··· Input records

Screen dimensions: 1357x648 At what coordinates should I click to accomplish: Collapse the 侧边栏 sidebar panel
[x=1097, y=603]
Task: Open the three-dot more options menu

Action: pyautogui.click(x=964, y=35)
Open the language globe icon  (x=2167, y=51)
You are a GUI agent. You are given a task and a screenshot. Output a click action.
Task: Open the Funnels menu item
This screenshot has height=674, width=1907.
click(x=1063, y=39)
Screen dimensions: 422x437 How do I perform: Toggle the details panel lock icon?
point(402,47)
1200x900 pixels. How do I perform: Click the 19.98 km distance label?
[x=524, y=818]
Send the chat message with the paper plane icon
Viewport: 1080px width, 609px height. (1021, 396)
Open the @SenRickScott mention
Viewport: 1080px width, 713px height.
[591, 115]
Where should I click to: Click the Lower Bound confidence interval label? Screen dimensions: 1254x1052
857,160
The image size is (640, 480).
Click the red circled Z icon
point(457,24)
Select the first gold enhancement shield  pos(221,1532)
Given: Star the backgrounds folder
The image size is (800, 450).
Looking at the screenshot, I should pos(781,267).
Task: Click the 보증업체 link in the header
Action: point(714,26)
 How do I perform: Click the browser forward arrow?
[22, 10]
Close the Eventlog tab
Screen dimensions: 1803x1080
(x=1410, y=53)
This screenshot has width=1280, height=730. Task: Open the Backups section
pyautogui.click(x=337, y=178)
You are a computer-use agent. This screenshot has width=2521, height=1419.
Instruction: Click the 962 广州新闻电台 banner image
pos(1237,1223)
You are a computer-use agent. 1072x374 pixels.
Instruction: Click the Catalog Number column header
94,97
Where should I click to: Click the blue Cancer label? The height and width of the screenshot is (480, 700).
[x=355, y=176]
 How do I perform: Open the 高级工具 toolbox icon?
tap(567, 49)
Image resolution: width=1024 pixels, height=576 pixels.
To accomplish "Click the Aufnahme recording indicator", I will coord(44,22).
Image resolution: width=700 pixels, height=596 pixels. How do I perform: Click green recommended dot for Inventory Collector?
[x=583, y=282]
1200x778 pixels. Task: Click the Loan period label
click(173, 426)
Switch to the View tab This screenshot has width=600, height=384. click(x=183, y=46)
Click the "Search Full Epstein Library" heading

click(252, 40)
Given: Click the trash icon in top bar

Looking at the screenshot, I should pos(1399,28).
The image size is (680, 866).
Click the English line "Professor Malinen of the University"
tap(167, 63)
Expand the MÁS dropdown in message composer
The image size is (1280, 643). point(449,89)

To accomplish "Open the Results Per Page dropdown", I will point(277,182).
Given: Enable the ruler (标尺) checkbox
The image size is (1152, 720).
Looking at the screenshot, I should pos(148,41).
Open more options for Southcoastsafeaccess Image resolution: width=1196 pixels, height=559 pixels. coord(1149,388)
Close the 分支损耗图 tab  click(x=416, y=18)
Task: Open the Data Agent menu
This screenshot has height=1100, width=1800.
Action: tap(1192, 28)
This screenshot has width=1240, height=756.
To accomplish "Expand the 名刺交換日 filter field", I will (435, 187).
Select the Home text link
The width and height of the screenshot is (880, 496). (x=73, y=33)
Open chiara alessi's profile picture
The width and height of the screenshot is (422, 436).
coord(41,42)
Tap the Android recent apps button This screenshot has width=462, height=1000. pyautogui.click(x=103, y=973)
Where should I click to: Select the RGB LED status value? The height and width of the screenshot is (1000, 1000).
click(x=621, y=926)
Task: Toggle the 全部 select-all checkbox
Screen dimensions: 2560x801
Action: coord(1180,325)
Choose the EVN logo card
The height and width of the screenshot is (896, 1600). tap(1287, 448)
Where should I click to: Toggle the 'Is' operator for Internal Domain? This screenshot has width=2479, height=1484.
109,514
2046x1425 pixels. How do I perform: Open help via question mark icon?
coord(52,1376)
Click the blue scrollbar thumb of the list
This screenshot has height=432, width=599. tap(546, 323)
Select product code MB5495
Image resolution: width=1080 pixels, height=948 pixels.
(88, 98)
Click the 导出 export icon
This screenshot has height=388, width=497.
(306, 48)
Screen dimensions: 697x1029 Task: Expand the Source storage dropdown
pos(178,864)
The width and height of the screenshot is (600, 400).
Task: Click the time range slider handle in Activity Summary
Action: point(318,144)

······

What is being asked: Convert the stretch of the material from the line containing "Where should I click to: Click the Lower" through the line containing "click(173, 426)" into a Markdown table with columns No. and Line, one row per line, skipping blank lines.

Solution to this exercise:
| No. | Line |
|---|---|
| 1 | Where should I click to: Click the Lower Bound confidence interval label? Screen dimensions: 1254x1052 |
| 2 | 857,160 |
| 3 | The image size is (640, 480). |
| 4 | Click the red circled Z icon |
| 5 | point(457,24) |
| 6 | Select the first gold enhancement shield  pos(221,1532) |
| 7 | Given: Star the backgrounds folder |
| 8 | The image size is (800, 450). |
| 9 | Looking at the screenshot, I should pos(781,267). |
| 10 | Task: Click the 보증업체 link in the header |
| 11 | Action: point(714,26) |
| 12 |  How do I perform: Click the browser forward arrow? |
| 13 | [22, 10] |
| 14 | Close the Eventlog tab |
| 15 | Screen dimensions: 1803x1080 |
| 16 | (x=1410, y=53) |
| 17 | This screenshot has width=1280, height=730. Task: Open the Backups section |
| 18 | pyautogui.click(x=337, y=178) |
| 19 | You are a computer-use agent. This screenshot has width=2521, height=1419. |
| 20 | Instruction: Click the 962 广州新闻电台 banner image |
| 21 | pos(1237,1223) |
| 22 | You are a computer-use agent. 1072x374 pixels. |
| 23 | Instruction: Click the Catalog Number column header |
| 24 | 94,97 |
| 25 | Where should I click to: Click the blue Cancer label? The height and width of the screenshot is (480, 700). |
| 26 | [x=355, y=176] |
| 27 |  How do I perform: Open the 高级工具 toolbox icon? |
| 28 | tap(567, 49) |
| 29 | Image resolution: width=1024 pixels, height=576 pixels. |
| 30 | To accomplish "Click the Aufnahme recording indicator", I will coord(44,22). |
| 31 | Image resolution: width=700 pixels, height=596 pixels. How do I perform: Click green recommended dot for Inventory Collector? |
| 32 | [x=583, y=282] |
| 33 | 1200x778 pixels. Task: Click the Loan period label |
| 34 | click(173, 426) |